The sanitation syndrome is a powerful and compelling model with huge explanatory power for the sanitary segregation of colonial cities. It draws together political violence inflicted materially on the city and bodies of the colonised with the affective registers of disgust and fear through which this process was narrated and achieved. Within this syndrome, Swanson describes a world rigid with human intention. In this piece, I consider how a settler vision of nature – capricious, vulnerable, inhabited by people who barely comprehended the jeopardy of dwelling and coexistence – shaped South Africa’s war on the rat in the 1930s. While never quite coalescing into the mechanisms of expulsion and control described by Swanson, public health campaigns targeting animals problematised and sought to secure relationships between cities (understood as white) and the countryside that lay around them. As such, anti-rat campaigns were powerful instruments for allying the health of the nation with whiteness and proposing white settlement as a prophylaxis against epidemic disease.

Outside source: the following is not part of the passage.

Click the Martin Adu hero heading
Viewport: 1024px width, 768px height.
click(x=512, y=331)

By the 1930s South Africa in the 1920s and ‘30s plague became an ecological problem, a disease that appeared to pass through different species and to move across an environment altered and made vulnerable by settlement and cultivation. The heavy work of eliminating the species by rousing the public to kill would have to be rethought and new tactics of countering rats developed. A counter vision ran alongside calls to eradicate and contain, a purportedly more modest vision that proposed the regularisation and extension of infrastructure, a ‘building out’ of the invasive species. Seeing through the rat and the infrastructures which were proposed to eliminate it reveals the fractured lines of thought in settler modernity. These two techno-political gambits from the 1920s open up different ways of looking at the ties of interdependency cutting across species, those ties that segregation and sanitary regulation tried to work upon but could not sever.

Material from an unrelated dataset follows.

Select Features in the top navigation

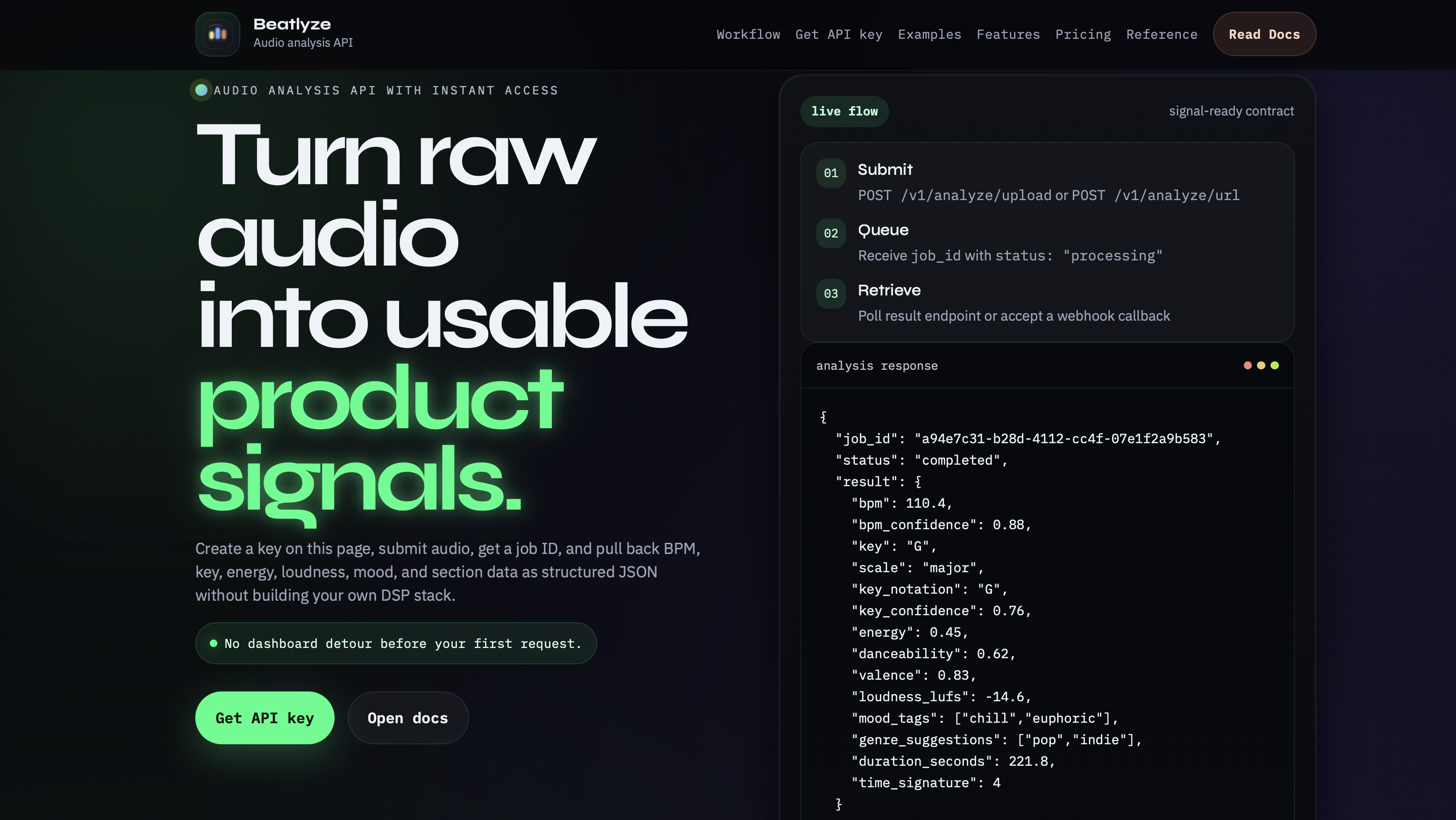(x=1008, y=35)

When it came to the war on the rat, inhabitants of South Africa’s recently segregated cities were instructed to put their differences aside and unite against their animal enemy. To rouse people to new efforts of voluntary labour, public health officials appealed to the citizenship and solidarity of communities of newly re-settled Africans. A newspaper article announced that “When ‘zero hour’ arrives Wynberg, Simon’s Town, and the little townships in the semi-rural areas on the outskirts of the municipality will go ‘over the top’ with Cape Town, and for eleven days will ruthlessly harry, pursue and slaughter the great army of rats that now menaces the health of the whole population.” (‘Rat Offensive’ CTAR, 3/SMT/4/1/40 333). However, despite gung-ho military language, financial rewards for people who could produce evidence of dead rats, and striking campaign materials, it proved very difficult in South Africa to set the public to the unpleasant and time consuming task of species elimination, rat killing never united South African cities in the way they hoped.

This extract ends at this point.